Nesse contexto, é possível analisar que as redes públicas de ensino servem como ferramenta de diminuição dos índices de desnutrição no país. Isso está ligado a fundação do Programa Nacional de Alimentação Escolar, no ano de 1954, pelo Ministério da Educação, o qual ainda tem como prioridade oferecer oportunidades aos alunos de receberem refeições regulares e de forma gratuita. Com efeito, os estudantes que não possuem condições de comer constantemente dentro de casa, podem ter como possibilidade a escola, a qual oferece comida, geralmente, nos turnos da manhã, tarde e noite. Logo, crianças e adolescentes inseridos no mapa da fome são levados a estarem na escola não só para receberem alimentação, mas para aproveitar o ensino de forma integral.

Além disso, as escolas públicas também podem estimular o aprendizado da importância da alimentação saudável pelos estudantes. Segundo a teoria do “habitus” do sociólogo francês Pierre Bordieu, o comportamento das pessoas é influenciado pelos primeiros contatos na vida, como na família e no ambiente escolar.
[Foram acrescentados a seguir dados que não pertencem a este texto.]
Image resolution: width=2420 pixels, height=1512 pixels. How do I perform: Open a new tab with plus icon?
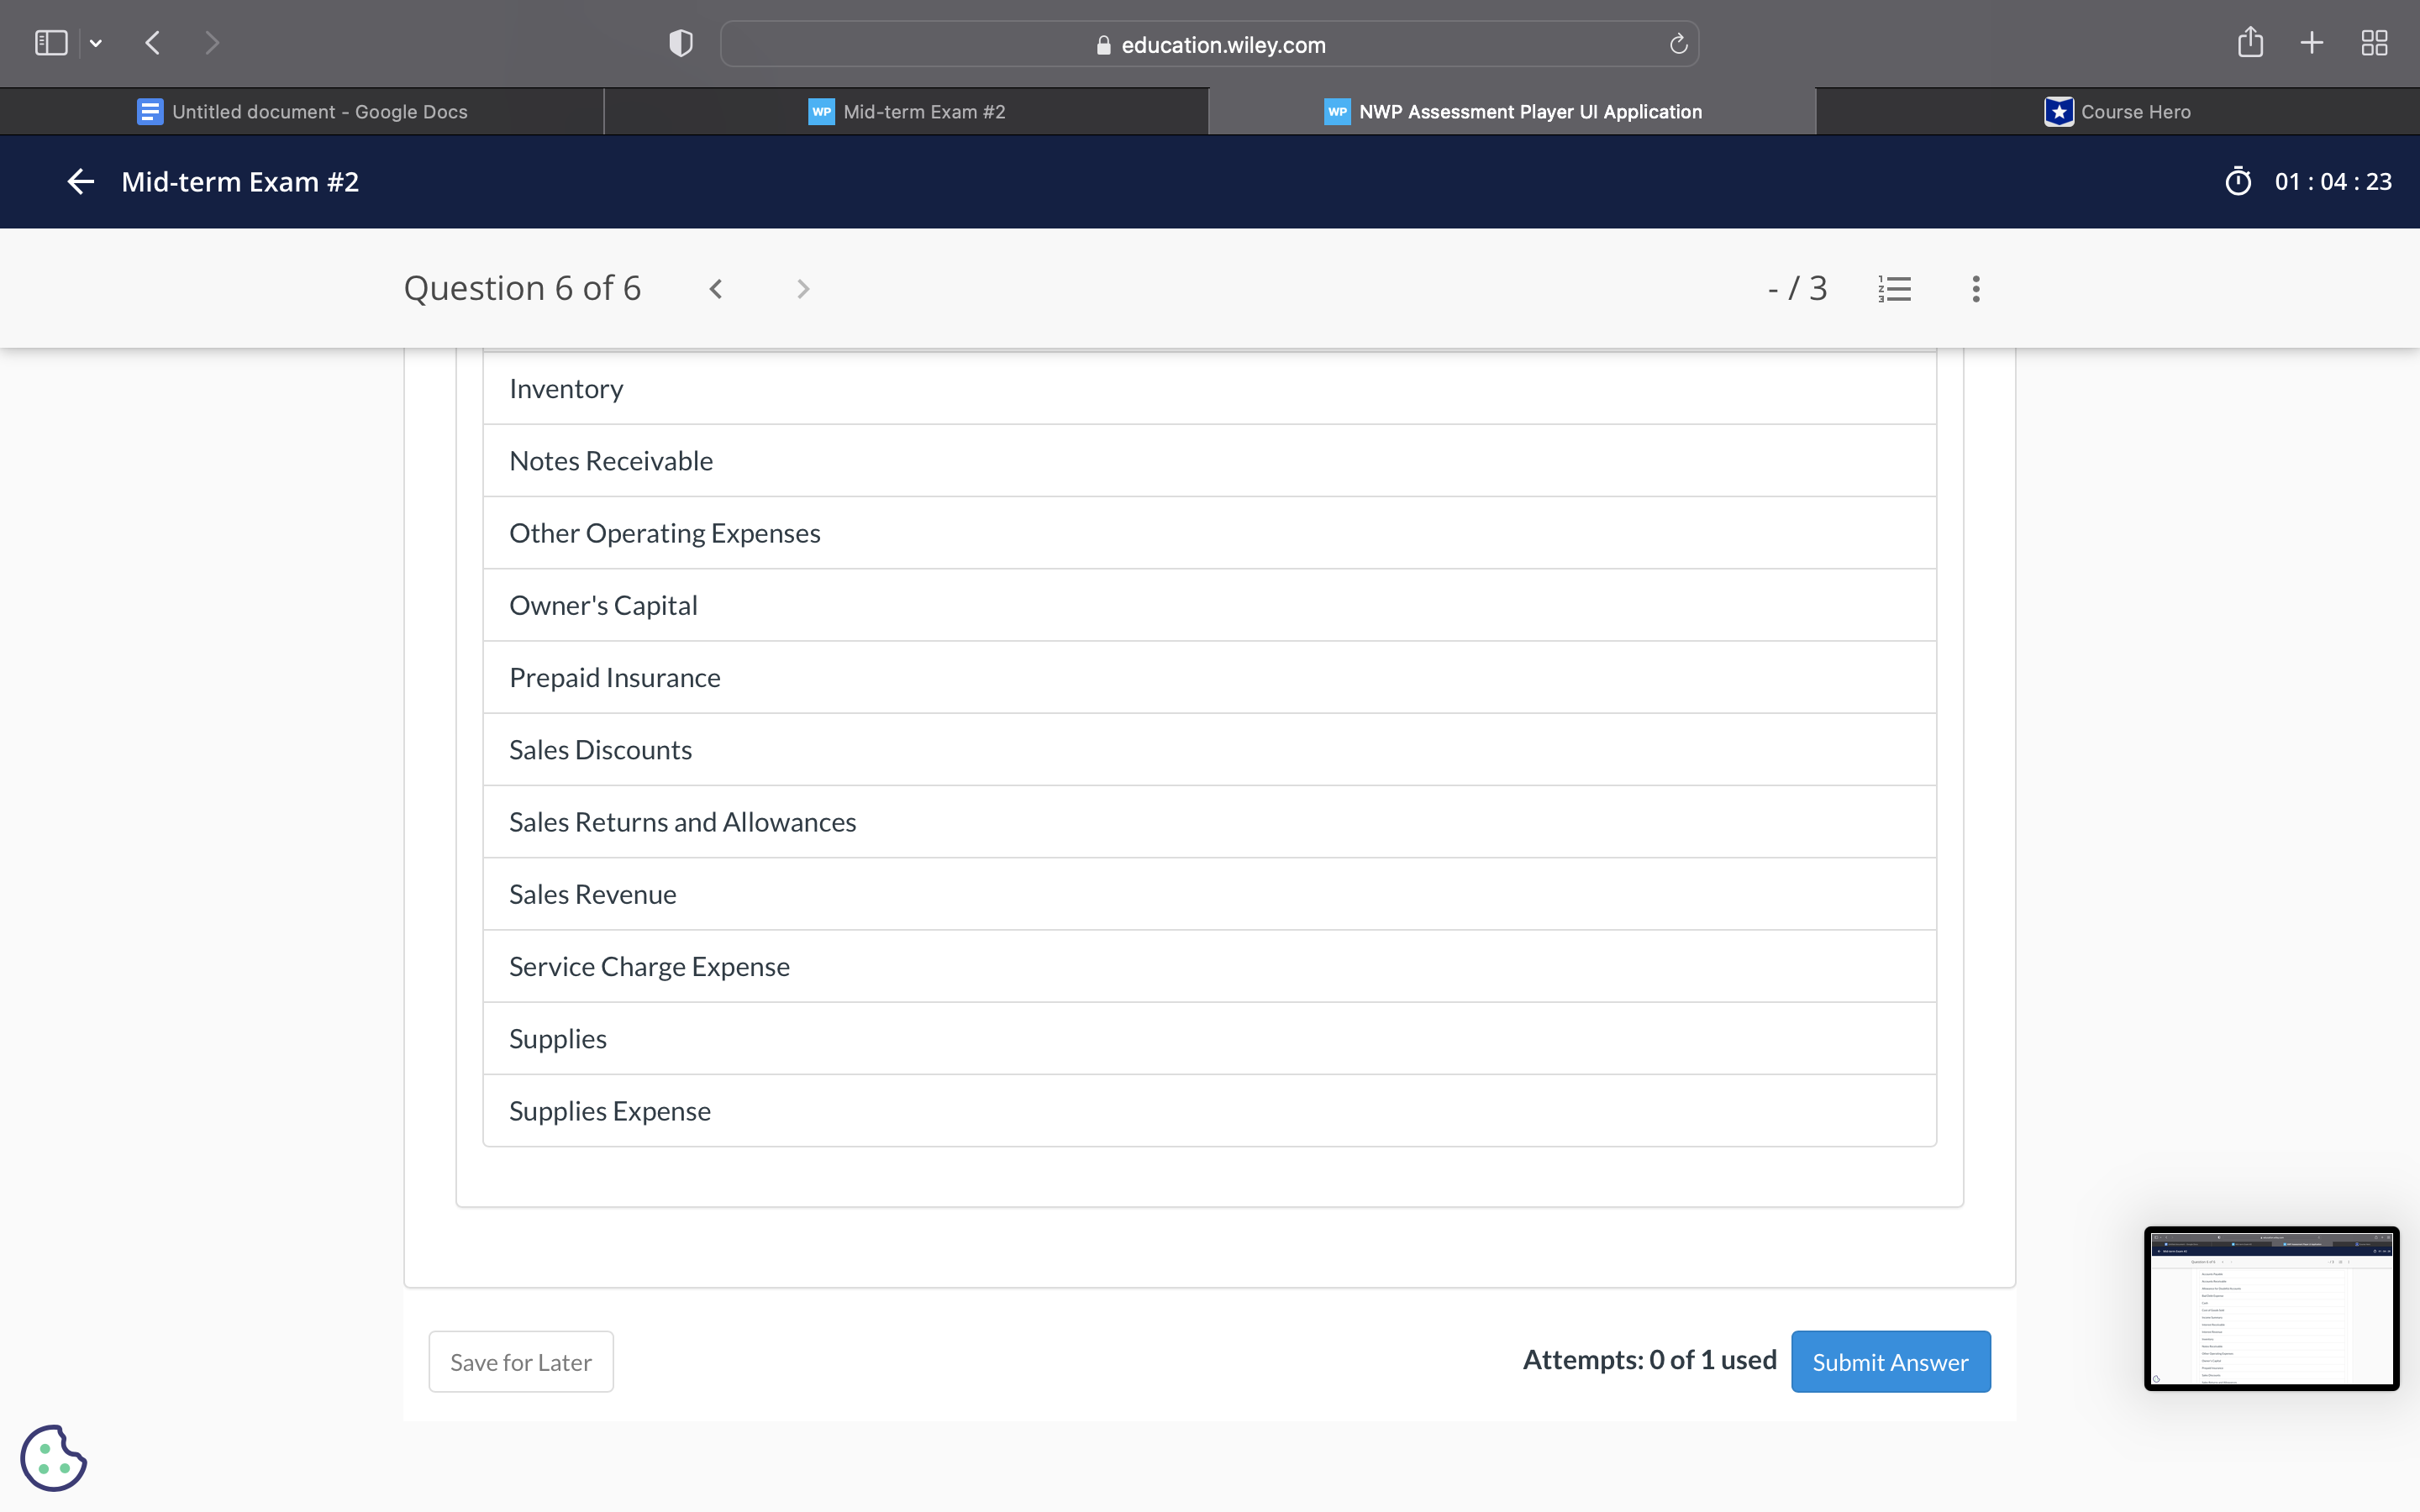[2311, 43]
Dessa maneira, a convivência dos indivíduos nas escolas, desde a infância, e o contato com alimentos saudáveis, como vegetais e frutas oferecidos nesses locais, podem auxiliar na formação de adultos que se alimentam de forma a contribuir positivamente para a saúde.       Por conseguinte, a educação alimentar nos colégios é um mecanismo significativo na formação de comportamentos benéficos aos indivíduos.

Infere-se, portanto, que a alimentação no âmbito escolar público fornece oportunidades de amenizar a fome e afirmar a utilidade da ingestão de comidas saudáveis. É imprescindível, então, a atuação do Ministério da Educação - órgão administrativo federal que atende a educação em geral no país - no oferecimento de bolsas financeiras e cestas básicas à famílias com filhos matriculados no ensino público, e que sejam comprovadamente carentes, por meio de investimento do erário direcionado à educação, para que essa parte da sociedade tenha o hábito de se alimentar de forma constante e com qualidade fora da escola. Desse modo, as crianças e adolescentes poderão ser mais produtivos no ensino público e, com isso, estarem inseridas nas demandas extras escritas na Constituição Cidadã de 1988.